President of YSR Telangana Party
- In office 8 July 2021 – 4 January 2024
- Preceded by: Office established
- Succeeded by: Office abolished

Personal details
- Born: 17 December 1980 (age 45) Hyderabad, Andhra Pradesh, India (now in Telangana, India)
- Party: Indian National Congress (2024–present)
- Other political affiliations: YSR Telangana Party (2021–2024) YSR Congress Party (until 2021)
- Relations: Y. S. Jagan Mohan Reddy (brother); Y. S. Avinash Reddy (cousin); Y. S. Vivekananda Reddy (uncle);
- Children: 2
- Parents: Y. S. Rajasekhara Reddy (father); Y. S. Vijayamma (mother);

= Y. S. Sharmila =

Indian politician (born 1980)

Yeduguri Sandinti Sharmila Reddy (born 17 December 1980), commonly referred to as Y. S. Sharmila, is an Indian politician serving as 24th and current president of the Andhra Pradesh Congress Committee, a unit of Indian National Congress political party. She is the younger sister of Y. S. Jagan Mohan Reddy and the daughter of Y. S. Rajasekhara Reddy and Y. S. Vijayamma.

==Political career==
=== Early political career ===
Sharmila made headlines after she took up campaigning on behalf of the YSR Congress Party (YSRCP) along with her mother Y. S. Vijayamma, in the absence of her elder brother Y. S. Jagan Mohan Reddy from June 2012 in Andhra Pradesh. She worked as the party convener for the YSRCP, which won 15 of the 18 assembly seats and 1 of the 1 Parliament seats in the by-elections.

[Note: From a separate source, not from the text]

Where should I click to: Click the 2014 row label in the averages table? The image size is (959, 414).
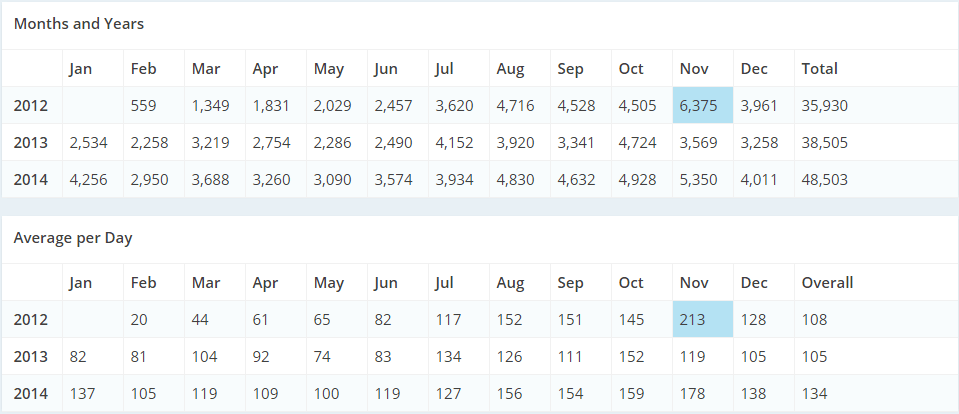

Sharmila began her 3000 km at Idupulapaya in Kadapa district on 18 October 2012. She completed it on 4 August 2013 in Ichchapuram. She toured 14 districts as part of the walkathon.

Before the 2019 Andhra Pradesh Legislative Assembly election, Sharmila undertook an 11-day bus Yatra across Andhra Pradesh in branded buses with a “Bye Bye Babu” timer clock, suggesting that it was time for the then Chief Minister N. Chandrababu Naidu. The campaign under the name “Praja Theerpu - Bye Bye Babu” covered 1553 km and 39 public addresses. She also handed out over 20,000 autographed caps.

===YSR Telangana Party===
In February 2021, Sharmila stated that she had political differences with her brother Jagan, who is the founder of the YSR Congress Party, and claimed there was no presence of the party in the state of Telangana.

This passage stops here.